* Dataset extract:
——
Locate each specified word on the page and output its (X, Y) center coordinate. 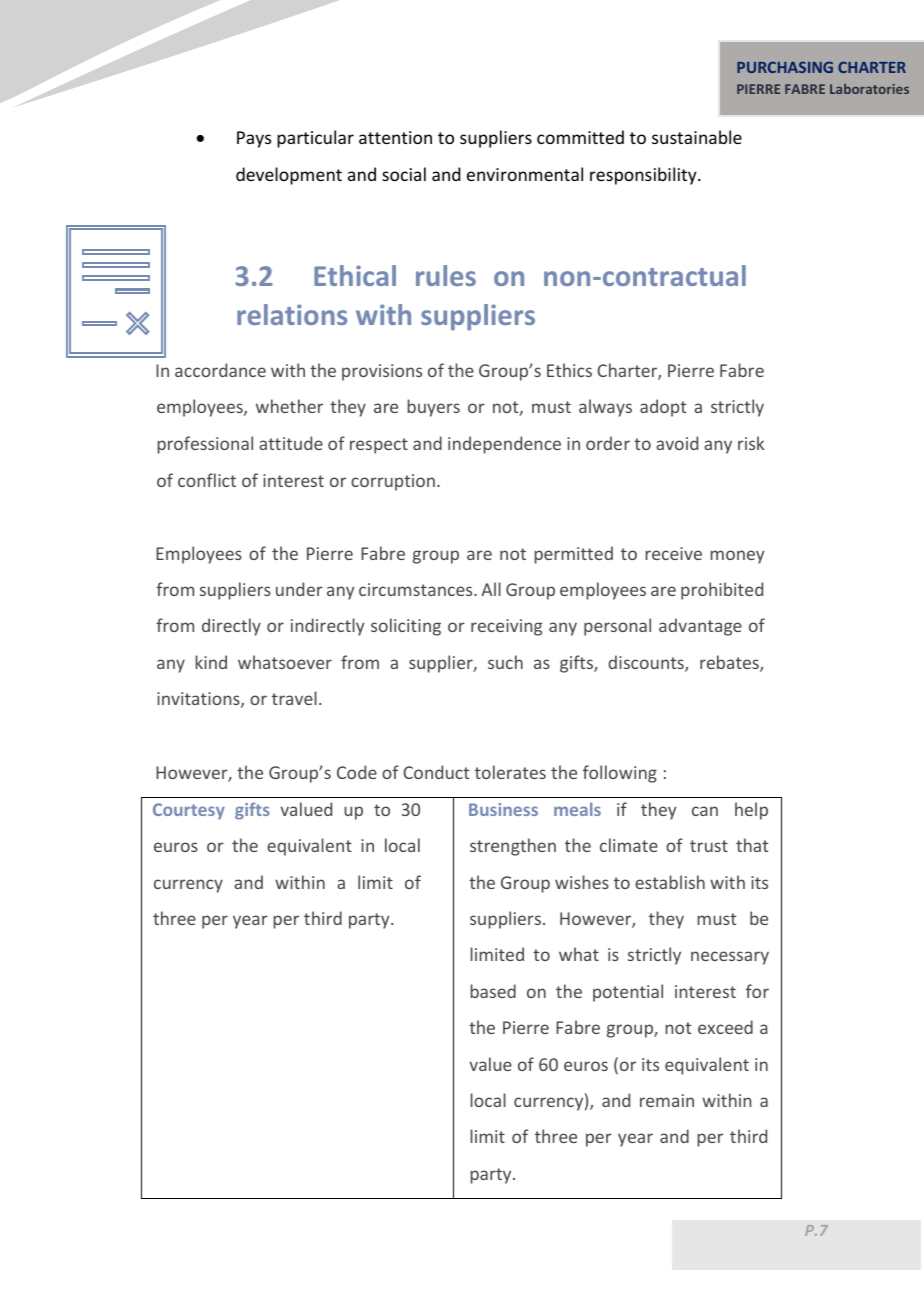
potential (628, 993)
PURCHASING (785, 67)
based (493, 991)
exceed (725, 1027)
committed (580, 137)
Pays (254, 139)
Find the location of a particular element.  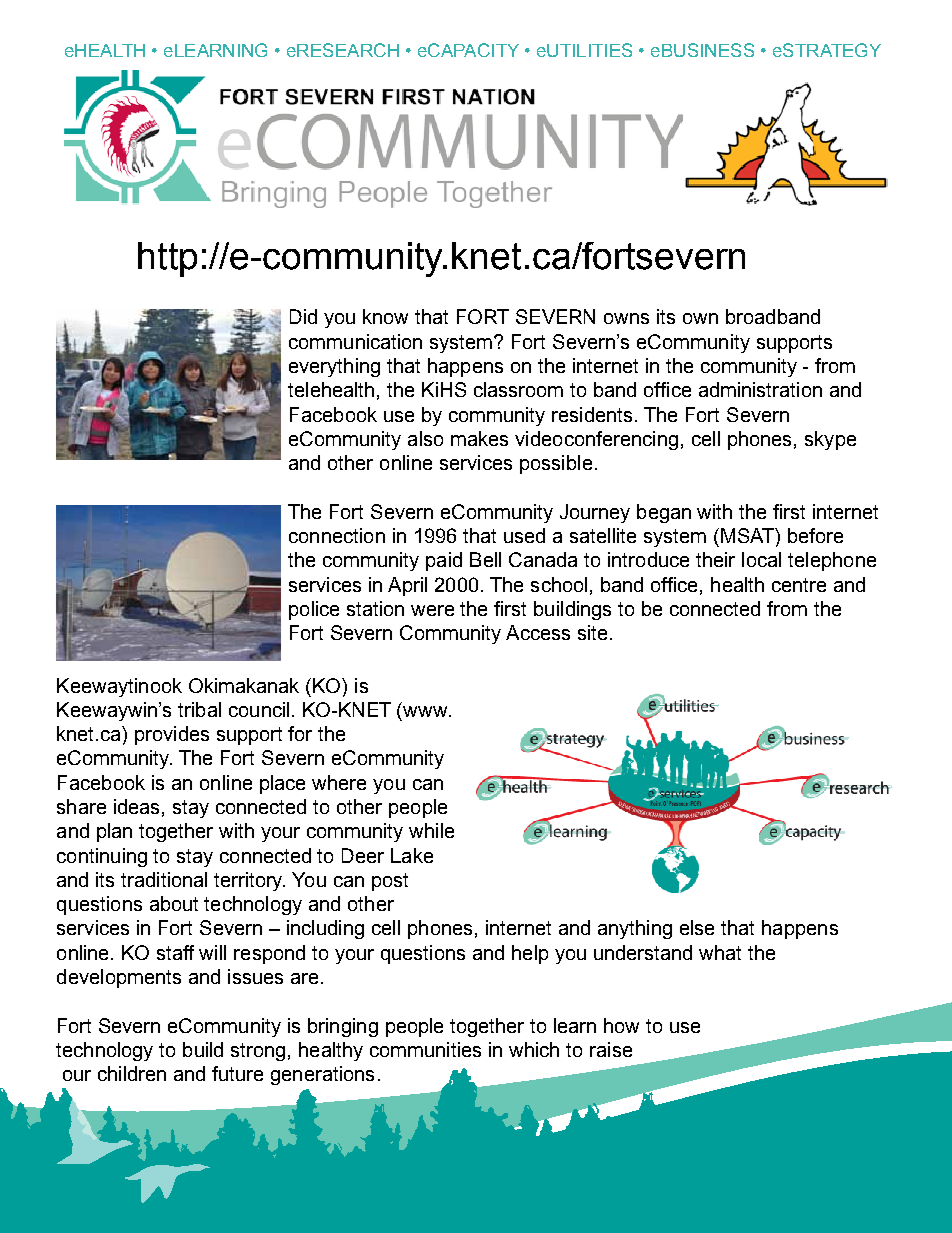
——
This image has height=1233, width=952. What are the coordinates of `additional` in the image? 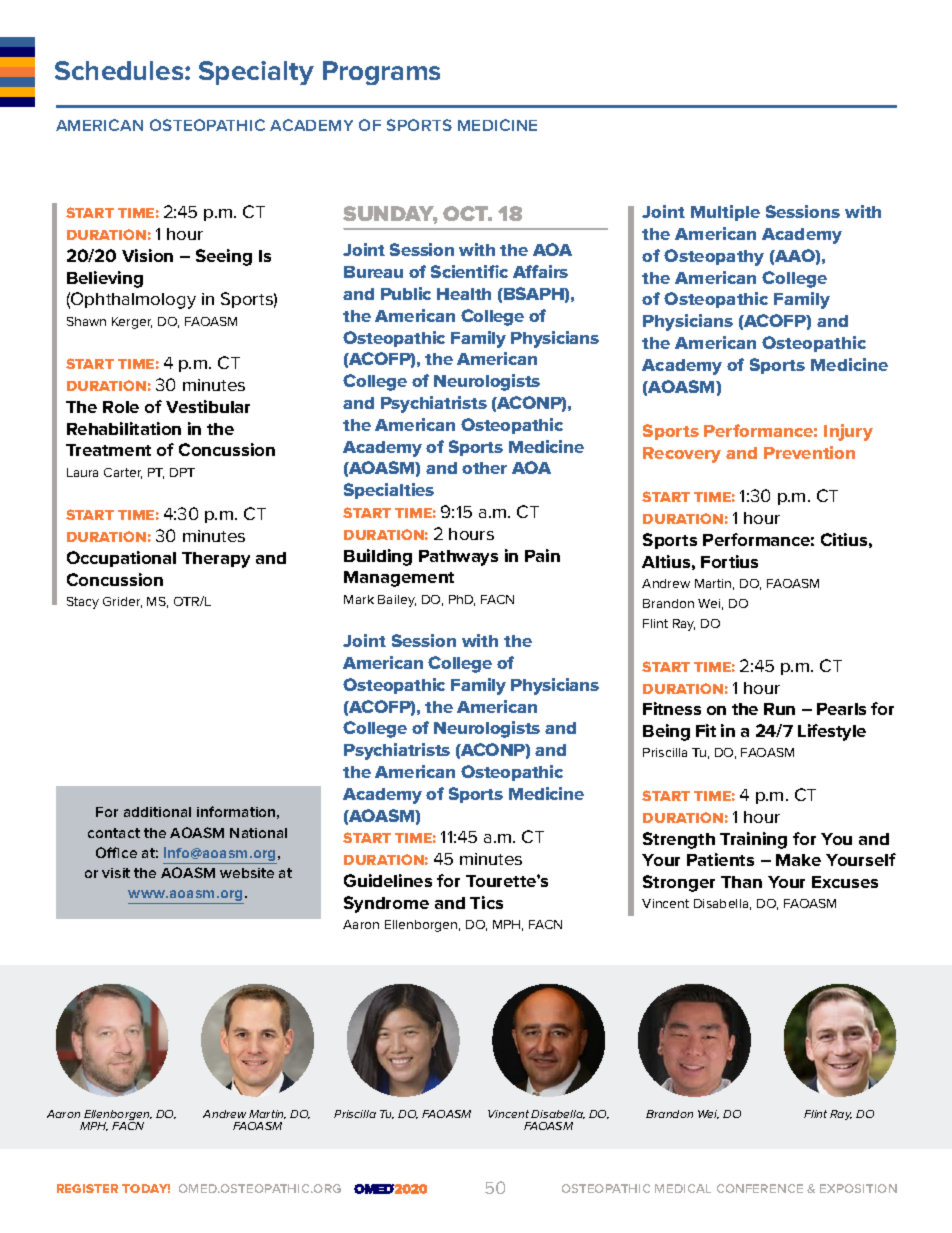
——
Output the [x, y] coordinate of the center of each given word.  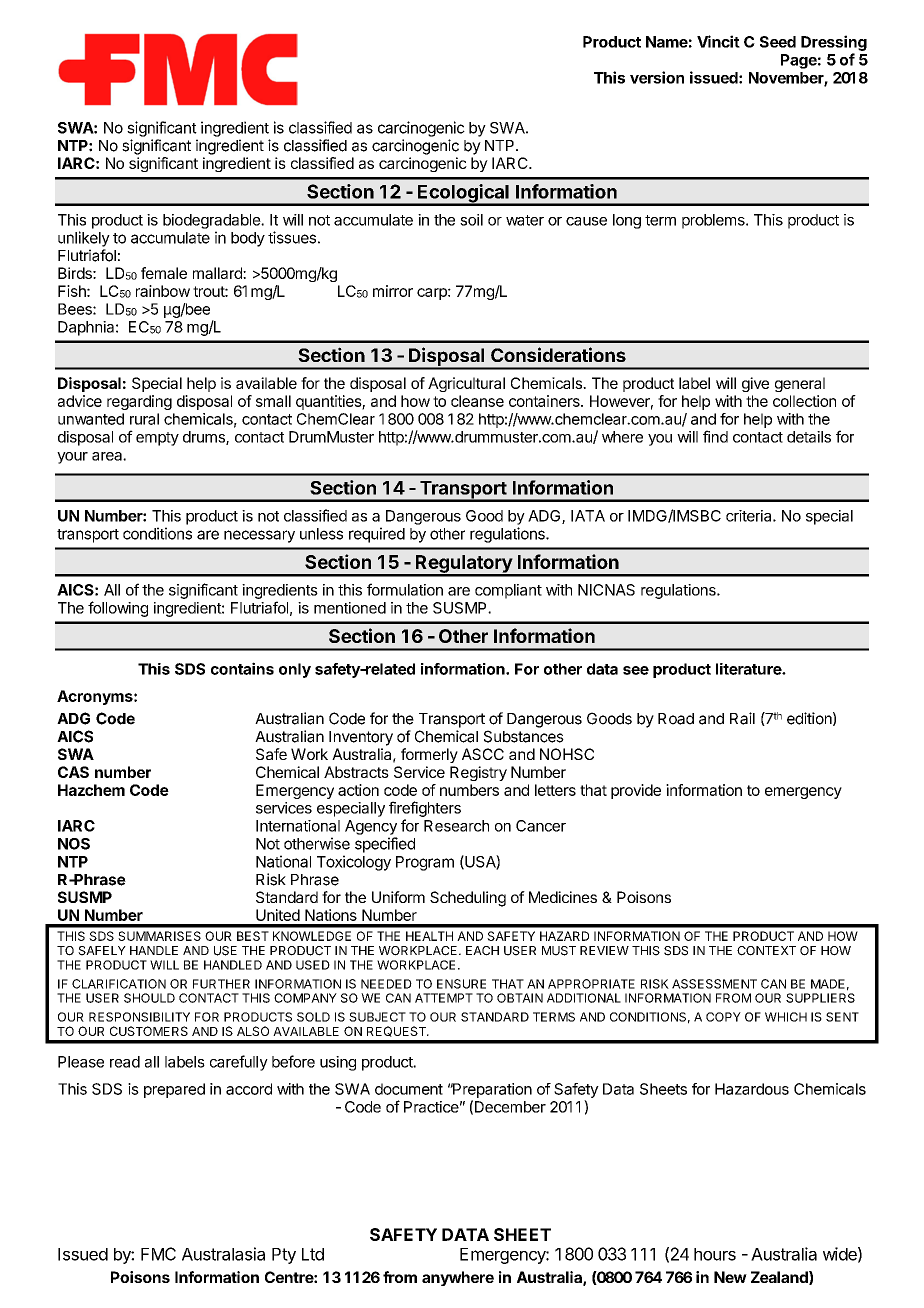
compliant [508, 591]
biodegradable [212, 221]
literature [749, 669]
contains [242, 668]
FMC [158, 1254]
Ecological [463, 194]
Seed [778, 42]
——
Reproduce verbatim the items that open with the line containing "Locate each specified" and close with the line containing "Find the location of a particular element.", including both of those lines. Leave the pictures out.

Locate each specified word on the page and output its (X, Y) center coordinate. 
potential (628, 993)
PURCHASING (785, 67)
based (493, 991)
exceed (725, 1027)
committed (580, 137)
Pays (254, 139)
Find the location of a particular element.  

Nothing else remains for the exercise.